→ About this task
Could you copy the data that follows exactly as written, but drop the pictures?

===============

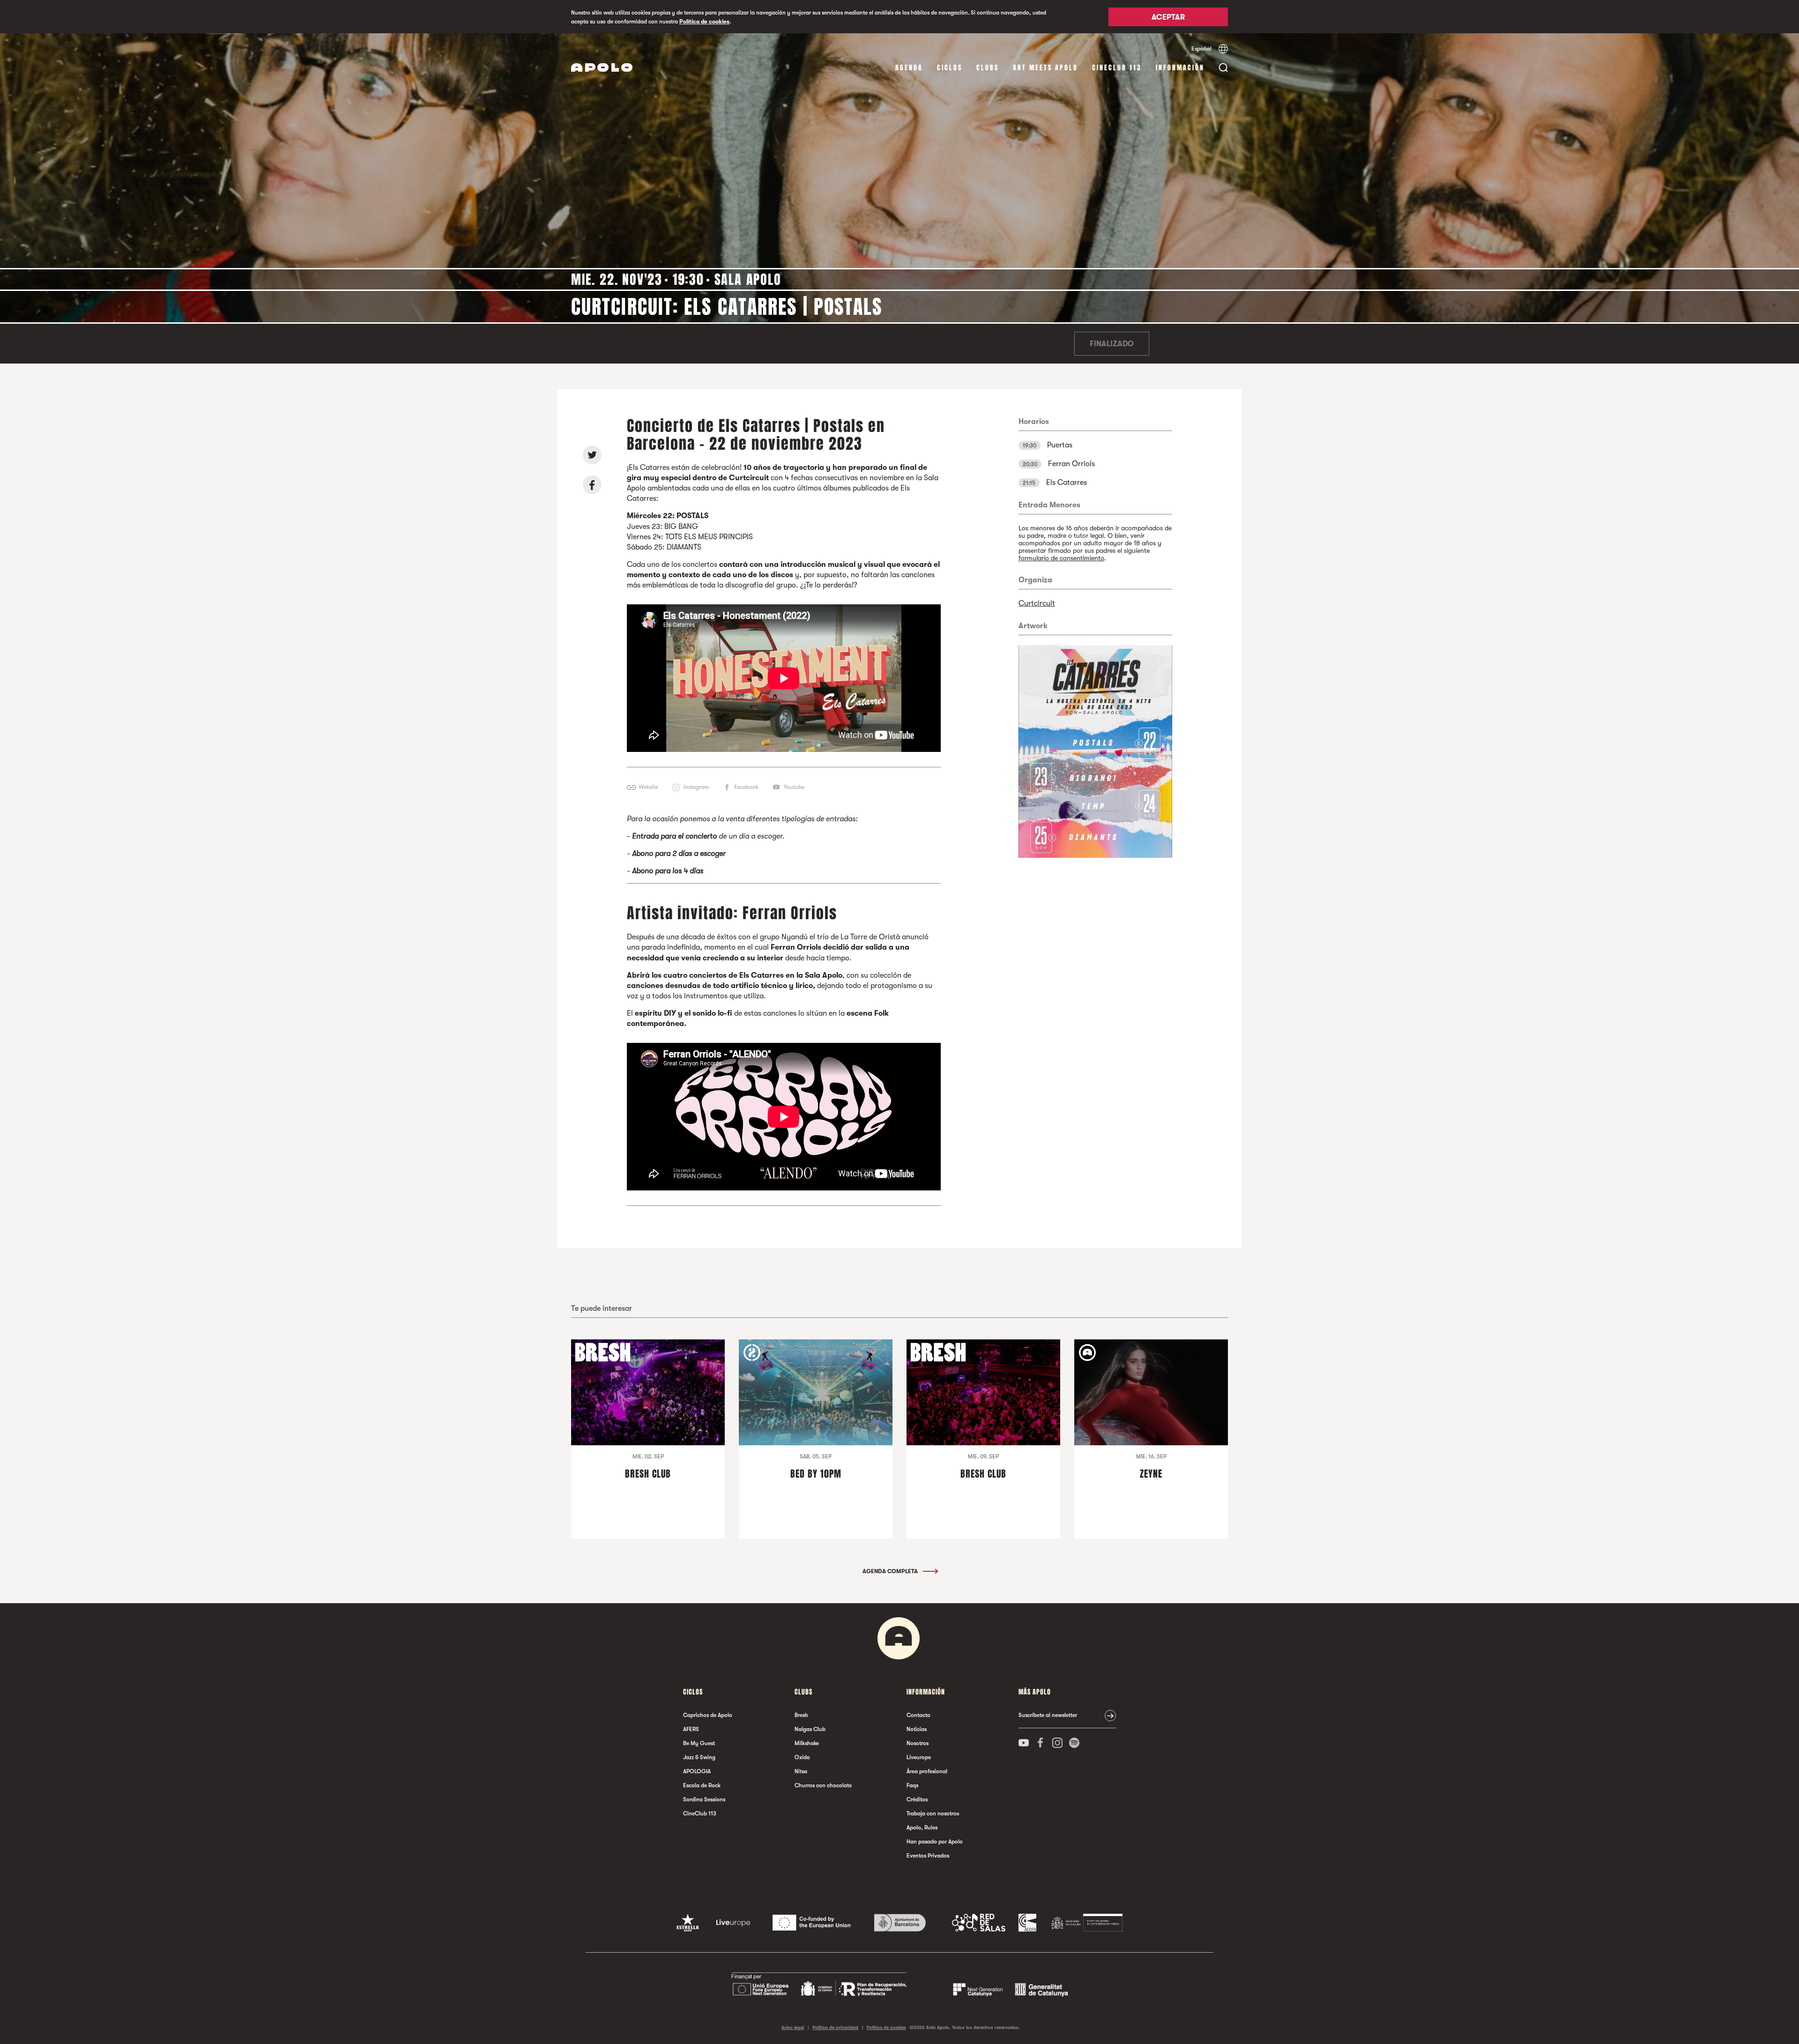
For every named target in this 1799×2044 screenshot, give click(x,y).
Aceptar (1168, 17)
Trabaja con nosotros (933, 1813)
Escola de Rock (702, 1785)
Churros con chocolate (823, 1785)
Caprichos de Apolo (707, 1715)
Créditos (917, 1799)
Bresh (801, 1715)
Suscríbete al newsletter (1047, 1715)
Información (1180, 68)
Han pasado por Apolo (935, 1841)
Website (648, 787)
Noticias (917, 1729)
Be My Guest (699, 1743)
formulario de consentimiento (1061, 558)
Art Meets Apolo (1045, 68)
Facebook (746, 787)
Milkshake (807, 1743)
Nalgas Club (810, 1729)
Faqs (912, 1785)
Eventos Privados (928, 1855)
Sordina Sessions (704, 1799)
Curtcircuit (1036, 603)
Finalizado (1112, 344)
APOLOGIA (697, 1771)
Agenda (909, 68)
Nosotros (918, 1743)
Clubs (987, 68)
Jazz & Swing (699, 1757)
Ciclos (949, 68)
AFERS (691, 1729)
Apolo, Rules (922, 1827)
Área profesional (927, 1771)
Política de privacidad (835, 2027)
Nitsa (801, 1771)
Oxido (802, 1757)
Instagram (696, 787)
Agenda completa (890, 1571)
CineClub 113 (1117, 68)
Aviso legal (792, 2027)
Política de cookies (704, 21)
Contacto (918, 1715)
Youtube (794, 787)
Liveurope (919, 1757)
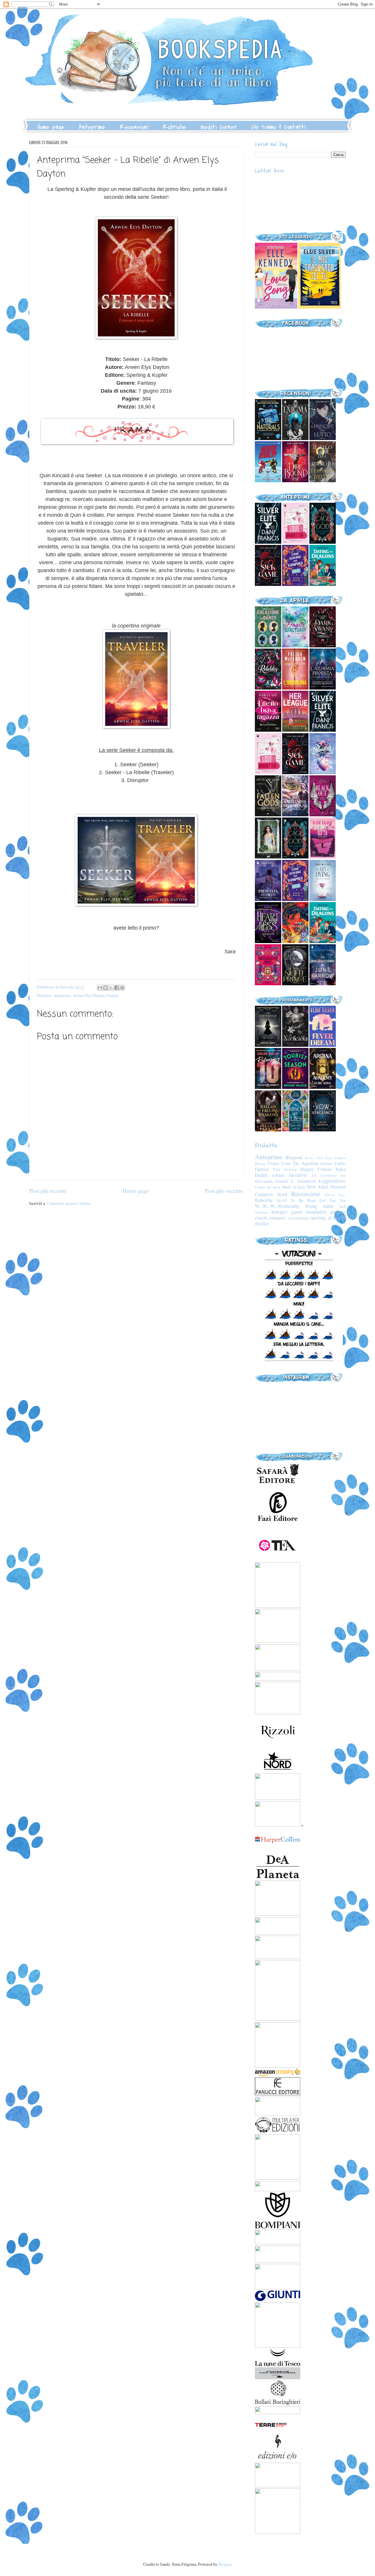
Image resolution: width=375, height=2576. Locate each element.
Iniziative (298, 1175)
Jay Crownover (324, 1175)
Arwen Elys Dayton (89, 995)
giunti (297, 1212)
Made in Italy (293, 1187)
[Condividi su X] (111, 988)
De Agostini (305, 1163)
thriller (262, 1223)
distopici (279, 1212)
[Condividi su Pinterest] (122, 988)
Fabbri (340, 1163)
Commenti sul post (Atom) (69, 1203)
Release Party (335, 1195)
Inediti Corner (218, 127)
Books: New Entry (318, 1158)
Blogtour (294, 1157)
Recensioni (134, 127)
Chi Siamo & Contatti (278, 127)
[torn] (276, 307)
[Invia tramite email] (100, 988)
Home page (51, 127)
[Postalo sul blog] (105, 988)
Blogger (224, 2564)
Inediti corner (269, 1175)
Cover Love (279, 1163)
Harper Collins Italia (323, 1169)
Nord (282, 1194)
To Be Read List (308, 1200)
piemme (338, 1212)
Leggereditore (332, 1181)
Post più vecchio (224, 1190)
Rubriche (174, 127)
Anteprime (92, 127)
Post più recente (47, 1190)
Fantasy (112, 995)
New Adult (318, 1186)
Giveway (290, 1169)
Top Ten (338, 1200)
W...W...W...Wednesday (277, 1206)
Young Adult (319, 1206)
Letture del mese (268, 1187)
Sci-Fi (282, 1200)
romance (277, 1218)
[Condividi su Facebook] (117, 988)
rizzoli (261, 1218)
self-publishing (298, 1218)
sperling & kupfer (328, 1218)
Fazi (276, 1169)
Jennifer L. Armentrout (295, 1181)
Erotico (327, 1163)
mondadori (316, 1212)
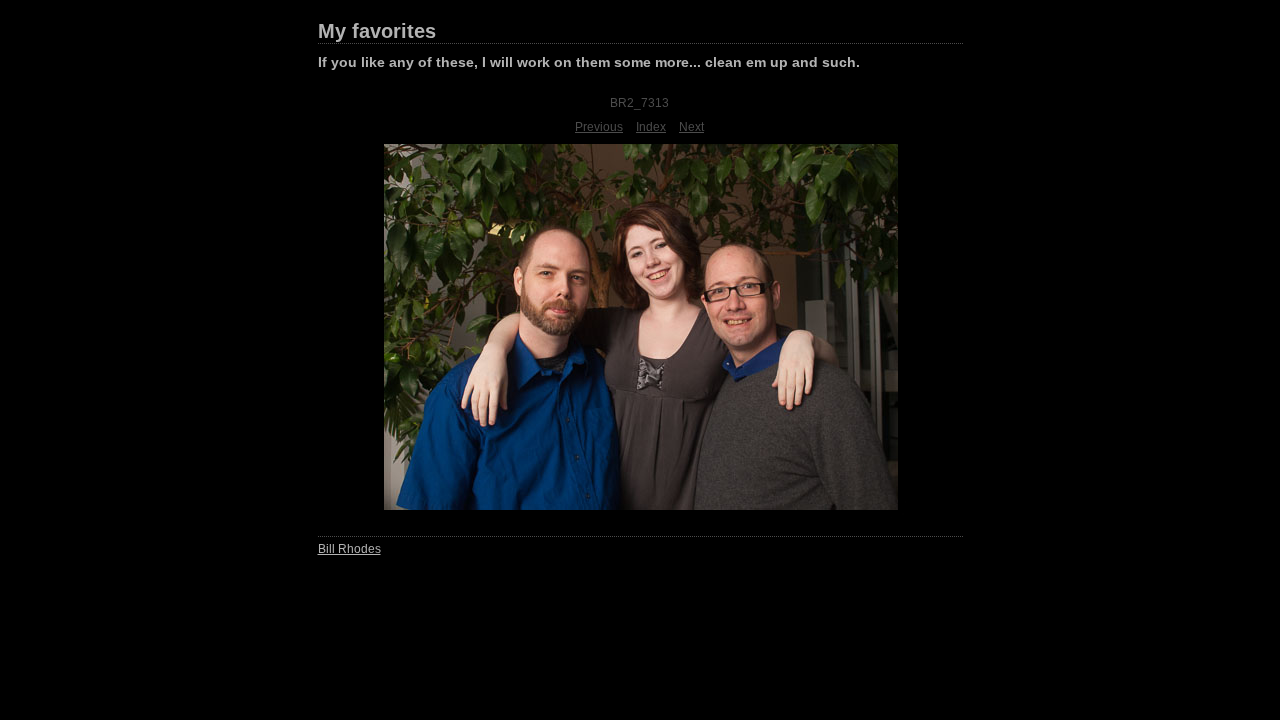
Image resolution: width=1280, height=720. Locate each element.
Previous (599, 127)
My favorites (377, 31)
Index (651, 127)
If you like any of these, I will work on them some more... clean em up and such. (589, 62)
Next (691, 127)
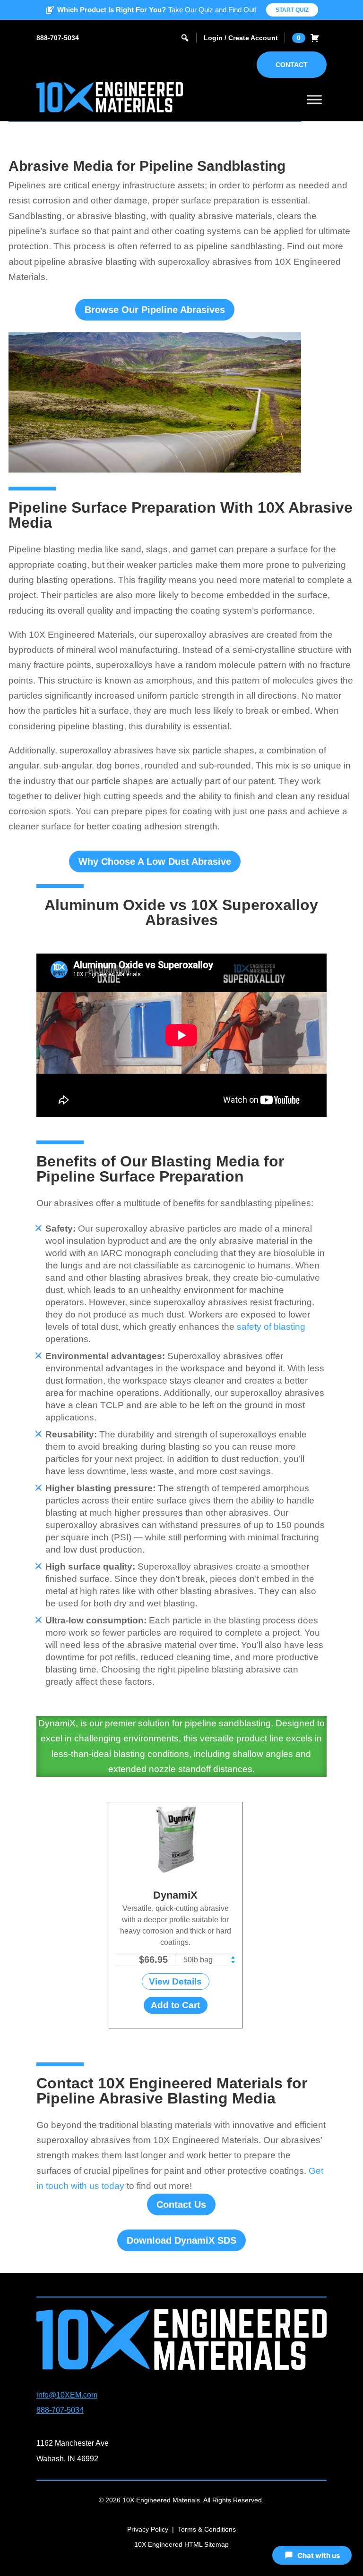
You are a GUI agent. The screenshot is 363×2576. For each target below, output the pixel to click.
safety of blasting (271, 1327)
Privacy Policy (147, 2529)
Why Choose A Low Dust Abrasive (154, 861)
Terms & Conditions (207, 2529)
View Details (175, 1981)
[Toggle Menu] (314, 99)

===============

→ Response to this task
For every named target in this 1799×2044 screenshot, give click(x,y).
Aceptar (1168, 17)
Trabaja con nosotros (933, 1813)
Escola de Rock (702, 1785)
Churros con chocolate (823, 1785)
Caprichos de Apolo (707, 1715)
Créditos (917, 1799)
Bresh (801, 1715)
Suscríbete al newsletter (1047, 1715)
Información (1180, 68)
Han pasado por Apolo (935, 1841)
Website (648, 787)
Noticias (917, 1729)
Be My Guest (699, 1743)
formulario de consentimiento (1061, 558)
Art Meets Apolo (1045, 68)
Facebook (746, 787)
Milkshake (807, 1743)
Nalgas Club (810, 1729)
Faqs (912, 1785)
Eventos Privados (928, 1855)
Sordina Sessions (704, 1799)
Curtcircuit (1036, 603)
Finalizado (1112, 344)
APOLOGIA (697, 1771)
Agenda (909, 68)
Nosotros (918, 1743)
Clubs (987, 68)
Jazz & Swing (699, 1757)
Ciclos (949, 68)
AFERS (691, 1729)
Apolo, Rules (922, 1827)
Área profesional (927, 1771)
Política de privacidad (835, 2027)
Nitsa (801, 1771)
Oxido (802, 1757)
Instagram (696, 787)
Agenda completa (890, 1571)
CineClub 113 (1117, 68)
Aviso legal (792, 2027)
Política de cookies (704, 21)
Contacto (918, 1715)
Youtube (794, 787)
Liveurope (919, 1757)
Image resolution: width=375, height=2576. Locate each element.
Iniziative (298, 1175)
Jay Crownover (324, 1175)
Arwen Elys Dayton (89, 995)
giunti (297, 1212)
Made in Italy (293, 1187)
[Condividi su X] (111, 988)
De Agostini (305, 1163)
thriller (262, 1223)
distopici (279, 1212)
[Condividi su Pinterest] (122, 988)
Fabbri (340, 1163)
Commenti sul post (Atom) (69, 1203)
Release Party (335, 1195)
Inediti Corner (218, 127)
Books: New Entry (318, 1158)
Blogtour (294, 1157)
Recensioni (134, 127)
Chi Siamo & Contatti (278, 127)
[torn] (276, 307)
[Invia tramite email] (100, 988)
Home page (51, 127)
[Postalo sul blog] (105, 988)
Blogger (224, 2564)
Inediti corner (269, 1175)
Cover Love (279, 1163)
Harper Collins Italia (323, 1169)
Nord (282, 1194)
To Be Read List (308, 1200)
piemme (338, 1212)
Leggereditore (332, 1181)
Post più vecchio (224, 1190)
Rubriche (174, 127)
Anteprime (92, 127)
Post più recente (47, 1190)
Fantasy (112, 995)
New Adult (318, 1186)
Giveway (290, 1169)
Top Ten (338, 1200)
W...W...W...Wednesday (277, 1206)
Young Adult (319, 1206)
Letture del mese (268, 1187)
Sci-Fi (282, 1200)
romance (277, 1218)
[Condividi su Facebook] (117, 988)
rizzoli (261, 1218)
self-publishing (298, 1218)
sperling & kupfer (328, 1218)
Fazi (276, 1169)
Jennifer L. Armentrout (295, 1181)
Erotico (327, 1163)
mondadori (316, 1212)
Image resolution: width=1280, height=720. Locate each element.
Previous (599, 127)
My favorites (377, 31)
Index (651, 127)
If you like any of these, I will work on them some more... clean em up and such. (589, 62)
Next (691, 127)
You are a GUI agent. The screenshot is 363×2576. For each target below, output the pixel to click.
safety of blasting (271, 1327)
Privacy Policy (147, 2529)
Why Choose A Low Dust Abrasive (154, 861)
Terms & Conditions (207, 2529)
View Details (175, 1981)
[Toggle Menu] (314, 99)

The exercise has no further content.